Schistocytes (RBC fragments)
In this case, due to Haemolytic Uraemic Syndrome
Which conditions are included in the term ‘Microangiopathic Haemolytic Anaemia?
Disseminated Intravascular Coagulation
Haemolytic Uraemic Syndrome
Thrombotic Thrombocytopenic Purpura
What is Disseminated Intravascular Coagulation?
Disseminated coagulation leads to the formation of abnormal clots and fibrin deposits.

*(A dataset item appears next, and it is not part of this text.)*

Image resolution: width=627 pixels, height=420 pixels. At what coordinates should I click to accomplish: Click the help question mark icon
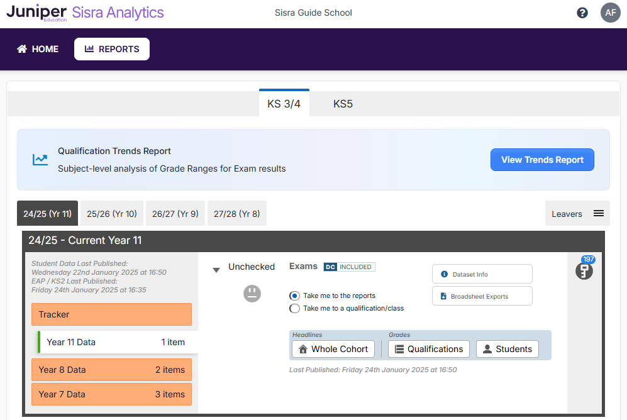pos(582,13)
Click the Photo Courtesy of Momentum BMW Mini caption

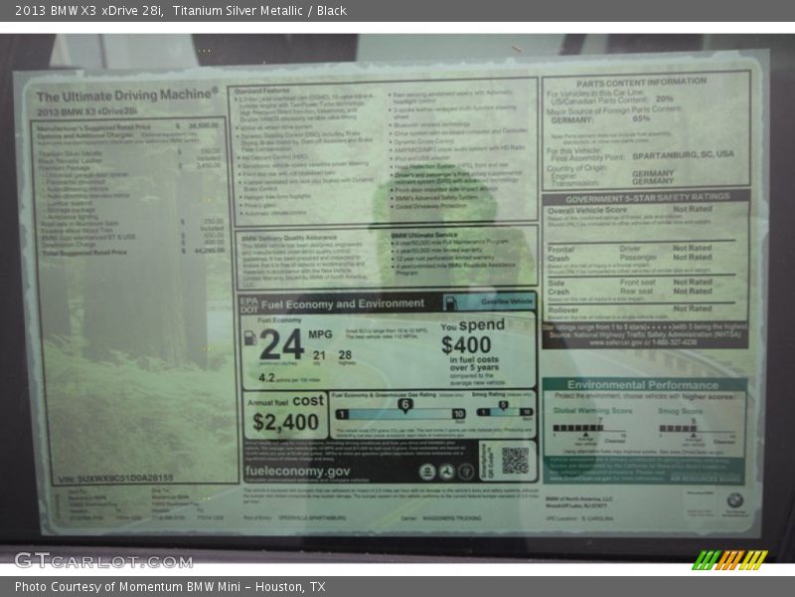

These narrow blood vessels, causing RBCs to fragment.
How is DIC investigated?
Increased clot formation leads to low platelets and fibrinogen and increased PT/APTT
D-dimer and fibrin degradation products are high due to increased clot breakdown.
How is Haemolytic Uraemic Syndrome investigated>
Haemolysis (Decreased Hb, raised Bilirubin)
Uraemia
Decreased Platelets
How does Thrombotic Thrombocytopenic Purpura present?

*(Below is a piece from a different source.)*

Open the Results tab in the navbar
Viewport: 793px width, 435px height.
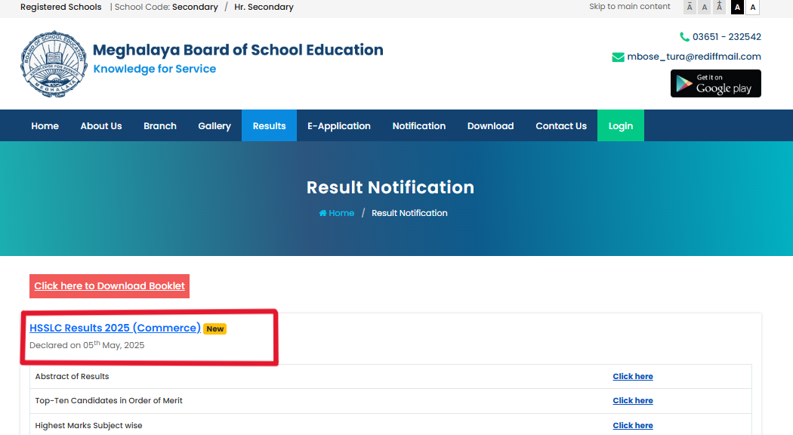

Haemolytic Uraemic Syndrome +
Fever +
Neurological manifestations
How would you classify the causes of Haemolytic Anaemia?
Hereditary:
RBC Membrane (Hereditary Spherocytosis)
Enzyme Deficiency (G6PD Deficiency)
Haemoglobinopathy (Sickle Cell / Thalassaemias)
Acquired:
Autoimmune
Drugs
Infection
MAHA (Microcytic Angiopathic)
What does this AXR show?

Valvulae Conniventes
Small Bowel Dilatation (Obstruction)
How would you classify the clinical thinking about a patient presenting with hyponatraemia?
Hypovolamia:
- Diarrhoea
- Vomiting
- Diuretics
Euvolaemia:
- Hypothyroidism
- Hypoadrenalism
- SIADH
Hypervolaemia
- Cardiac Failure
- Cirrhosis
- Nephrotic Syndrome
Hyper/Hypo - Low urine Na
Eu-High urine Na
What are the causes of SIADH?
CNS Pathology
Lung Pathology
Drugs (SSRI, TCA, opiates, PPIs, carbamazepine)
Tumours
What is the name of this sign?

Onycholysis
What are the causes of onycholysis?
Trauma
Thyrotoxicosis
Fungal Infections
Psoriasis
What are the main complications of Diabetes?
Microvascular:
- Retinopathy
- Nephropathy
- Neuropathy
Macrovascular:
-MI/Stroke/PVD
Metabolic:
-DKA/HHS/Hypoglycaemia
What would you see on the ECG of someone experiencing a Posterior STEMI?
Prominent R wave in V1
What would you hear on auscultation of a patient with pericarditis?
Scratching Sound
What is the gold standard investigation for Ureteric Colic?
CT KUB
What are the causes of a raised ALP?
Obstructive Liver Disease
Bone Disease (Malignancy, fracture, Paget’s Disease)
What should a patient’s ALP be if they have Multiple Myeloma, and why?
Normal.
Osteoblasts make ALP
Plasma Cells suppress Osteoblasts.
What are the presenting signs of Multiple Myeloma?
Raised Calcium
Renal Impairment
Anaemia
Bone Pain
What is the most common cause of a lump in a young woman, that is
Small,
Smooth &
Mobile
?
Fibroadenoma
What is Nephrotic Syndrome?
Increased permeability of the Glomerular Basement Membrane to protein.
>g/day Proteinurea
Hypoalbuminaemia
Oedema
What is Hereditary Haemorrhagic Telangiectasia?
Autosomal Dominant
Abnormal Blood Vessels in the:
- Skin
- Mucous Membranes
- Lungs
- Liver
- Brain
What would be the expected result in a normal Short Synacthen Test?
The cortisol should have increased by 450 in the first 30 minutes.
What effect does a Prolactinoma have on other hormones?
High levels of Prolactin suppresses FH and LSH.
This leads to a suppression of Testosterone.
All go down.
How do you investigate possible Acromegaly?
Serum IGF-1.
Not GH as it is pulsatile.
IGF-1 is made in the liver in response to GH.